_ABOUT THIS TASK:_ Give back, character for character, the line that includes "Where should I click to: Sort" and all lines beneath it in the data.

_DATASET ENTRIES:_
◇ ◇ ◇

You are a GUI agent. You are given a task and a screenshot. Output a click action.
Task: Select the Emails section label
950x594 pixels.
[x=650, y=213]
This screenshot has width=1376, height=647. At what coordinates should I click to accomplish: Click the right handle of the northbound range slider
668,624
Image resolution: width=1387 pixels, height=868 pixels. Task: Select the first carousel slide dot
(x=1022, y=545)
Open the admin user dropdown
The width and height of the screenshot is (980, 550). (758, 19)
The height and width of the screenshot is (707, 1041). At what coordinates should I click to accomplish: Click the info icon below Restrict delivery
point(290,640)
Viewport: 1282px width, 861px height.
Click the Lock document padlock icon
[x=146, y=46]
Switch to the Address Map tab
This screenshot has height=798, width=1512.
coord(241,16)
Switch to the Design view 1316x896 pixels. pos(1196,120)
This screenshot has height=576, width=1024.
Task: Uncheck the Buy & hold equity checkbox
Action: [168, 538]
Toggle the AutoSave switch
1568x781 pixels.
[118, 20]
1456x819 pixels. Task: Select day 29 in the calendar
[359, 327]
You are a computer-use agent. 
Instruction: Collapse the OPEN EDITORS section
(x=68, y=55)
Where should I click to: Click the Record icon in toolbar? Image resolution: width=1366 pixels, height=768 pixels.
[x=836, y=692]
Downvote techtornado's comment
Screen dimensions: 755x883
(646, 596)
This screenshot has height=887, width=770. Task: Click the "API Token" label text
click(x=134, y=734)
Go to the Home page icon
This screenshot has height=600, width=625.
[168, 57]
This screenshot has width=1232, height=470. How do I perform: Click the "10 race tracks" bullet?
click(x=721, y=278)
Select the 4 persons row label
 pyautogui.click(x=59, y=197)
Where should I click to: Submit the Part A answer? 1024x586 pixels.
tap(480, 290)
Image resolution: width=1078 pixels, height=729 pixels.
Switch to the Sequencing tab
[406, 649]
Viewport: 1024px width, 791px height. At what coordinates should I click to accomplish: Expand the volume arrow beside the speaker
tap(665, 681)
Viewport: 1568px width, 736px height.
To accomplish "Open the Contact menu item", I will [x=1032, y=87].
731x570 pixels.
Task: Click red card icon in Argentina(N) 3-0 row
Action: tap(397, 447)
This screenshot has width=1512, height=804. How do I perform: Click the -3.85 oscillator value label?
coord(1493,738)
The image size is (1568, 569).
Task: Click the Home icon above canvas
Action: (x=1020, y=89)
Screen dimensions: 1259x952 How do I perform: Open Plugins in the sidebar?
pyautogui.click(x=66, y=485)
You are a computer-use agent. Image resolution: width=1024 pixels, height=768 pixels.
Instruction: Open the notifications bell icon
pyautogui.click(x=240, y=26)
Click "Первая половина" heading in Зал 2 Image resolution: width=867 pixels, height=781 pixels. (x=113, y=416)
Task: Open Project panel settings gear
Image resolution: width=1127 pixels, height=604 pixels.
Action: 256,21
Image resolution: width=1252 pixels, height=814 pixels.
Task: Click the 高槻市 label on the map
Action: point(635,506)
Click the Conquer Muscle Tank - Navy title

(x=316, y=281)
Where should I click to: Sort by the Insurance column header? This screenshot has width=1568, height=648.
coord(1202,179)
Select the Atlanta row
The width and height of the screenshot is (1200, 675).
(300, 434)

◇ ◇ ◇

_EXPECTED ANSWER:_
Where should I click to: Sort by the Insurance column header? This screenshot has width=1568, height=648.
coord(1202,179)
Select the Atlanta row
The width and height of the screenshot is (1200, 675).
(300, 434)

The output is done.